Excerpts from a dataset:
▼

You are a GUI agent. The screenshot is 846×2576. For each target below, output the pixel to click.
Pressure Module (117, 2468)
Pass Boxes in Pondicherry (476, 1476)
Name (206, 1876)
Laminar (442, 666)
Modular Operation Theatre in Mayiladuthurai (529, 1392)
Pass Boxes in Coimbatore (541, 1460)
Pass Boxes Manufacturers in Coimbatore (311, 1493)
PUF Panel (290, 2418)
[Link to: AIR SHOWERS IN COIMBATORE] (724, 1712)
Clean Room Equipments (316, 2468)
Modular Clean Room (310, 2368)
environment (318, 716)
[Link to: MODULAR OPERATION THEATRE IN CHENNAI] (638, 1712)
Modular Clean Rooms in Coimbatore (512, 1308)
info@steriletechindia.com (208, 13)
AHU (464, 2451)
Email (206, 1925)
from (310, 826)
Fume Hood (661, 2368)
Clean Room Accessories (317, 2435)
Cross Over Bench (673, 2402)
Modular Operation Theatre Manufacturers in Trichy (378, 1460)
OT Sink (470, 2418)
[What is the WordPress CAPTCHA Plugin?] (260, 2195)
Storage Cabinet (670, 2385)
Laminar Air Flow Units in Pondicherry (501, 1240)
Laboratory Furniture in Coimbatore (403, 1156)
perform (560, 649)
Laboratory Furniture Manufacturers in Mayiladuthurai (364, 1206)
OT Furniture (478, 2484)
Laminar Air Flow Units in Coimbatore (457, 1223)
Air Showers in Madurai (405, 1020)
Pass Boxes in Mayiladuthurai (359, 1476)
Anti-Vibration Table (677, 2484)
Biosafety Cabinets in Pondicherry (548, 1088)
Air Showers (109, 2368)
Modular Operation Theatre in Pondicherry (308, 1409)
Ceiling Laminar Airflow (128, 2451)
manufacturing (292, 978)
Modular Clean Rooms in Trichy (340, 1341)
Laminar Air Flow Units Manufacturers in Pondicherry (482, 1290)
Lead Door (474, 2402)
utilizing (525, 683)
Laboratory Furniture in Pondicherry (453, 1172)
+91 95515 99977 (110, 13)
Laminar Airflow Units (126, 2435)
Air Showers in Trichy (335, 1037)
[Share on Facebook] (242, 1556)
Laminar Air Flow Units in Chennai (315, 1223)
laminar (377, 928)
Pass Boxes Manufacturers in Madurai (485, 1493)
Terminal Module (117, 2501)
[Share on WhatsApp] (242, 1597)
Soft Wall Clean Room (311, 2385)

▲

▶ Task instructions: In the records, how many lines have the word "Share" in them? Only the number is needed.

▶ Expected output: 2